20(午後8)時17分の成功を めざせ

 H2Aロケット29号機は、アクシデント(警戒区域への船舶侵入)もあったが24日15時50分に無事発射された。今回の打ち上げでは、衛星の燃料を節約して寿命を延ばすため、ロケットが4時間半も飛行を続け、静止軌道に近い高度3万4000キロで衛星を分離する計画。


 これまでのH2Aは、政府やJAXAの「官需」衛星を打ち上げてきた。2012年5月に打ち上げた韓国の地球観測衛星は、JAXA衛星との「相乗り」だった。今回は世界第4位の衛星運用企業テレサットの大型通信放送衛星(約4.9トン)単独の打ち上げ。
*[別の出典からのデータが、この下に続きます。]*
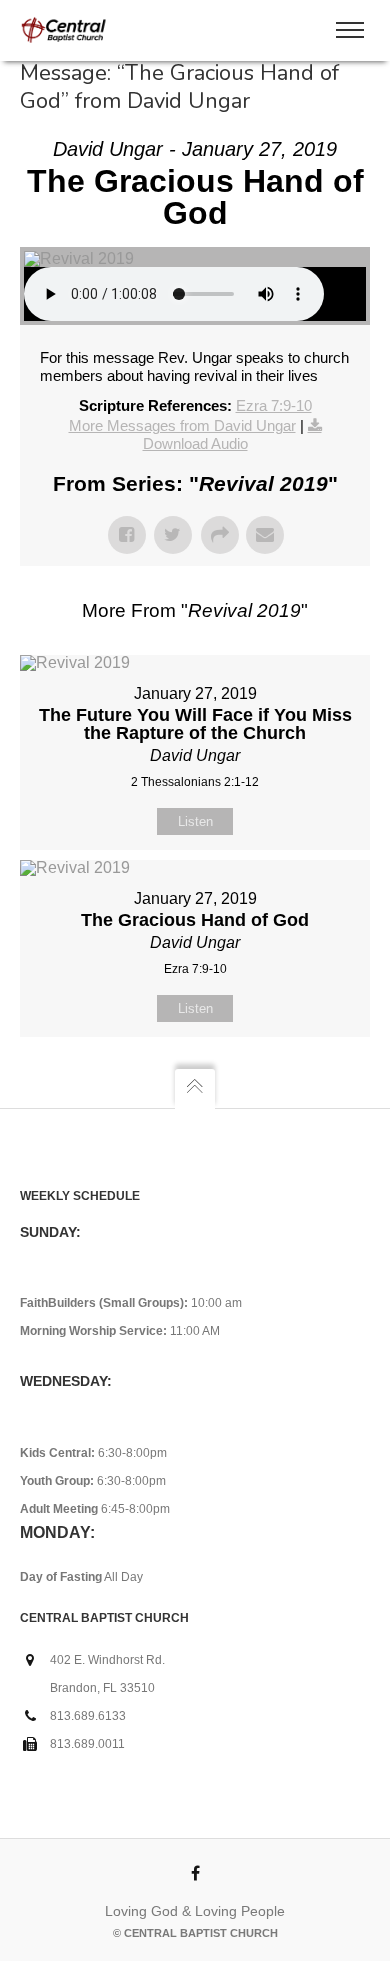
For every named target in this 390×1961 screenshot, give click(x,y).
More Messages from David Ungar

打ち上げ責任者の二村幸基(にむら・こうき)三菱重工技師長は「成功すれば市場での認知度が高まる」と期待する。


 H2Aは28機中27機が成功しているものの、コスト面などで世界の受注競争では苦戦を強いられてきた。今回の通信放送衛星のように赤道上空約3万6000キロを周回する静止軌道に投入する静止衛星の需要は多いが、赤道から離れた種子島からの打ち上げは効率の悪い軌道にしか衛星を送り込めなかった。このため、静止軌道に到達するまでに衛星の燃料を消費し、寿命が短くなることが弱点だった。


 欧州のアリアンスペース社は赤道に近い南米の仏領ギアナに発射場があり、多くの静止衛星の打ち上げを請け負う。三菱重工JAXAは今回、より遠くまで衛星を運べるよう第2段ロケットの高度化を図った。静止衛星「ひまわり8号」の打ち上げでは約30分後に衛星を切り離したが、今回は4時間半後という長時間飛行に挑む。飛行中の燃料蒸発を減らすため、オレンジ色の燃料タンクの表面は白い塗装に変えた。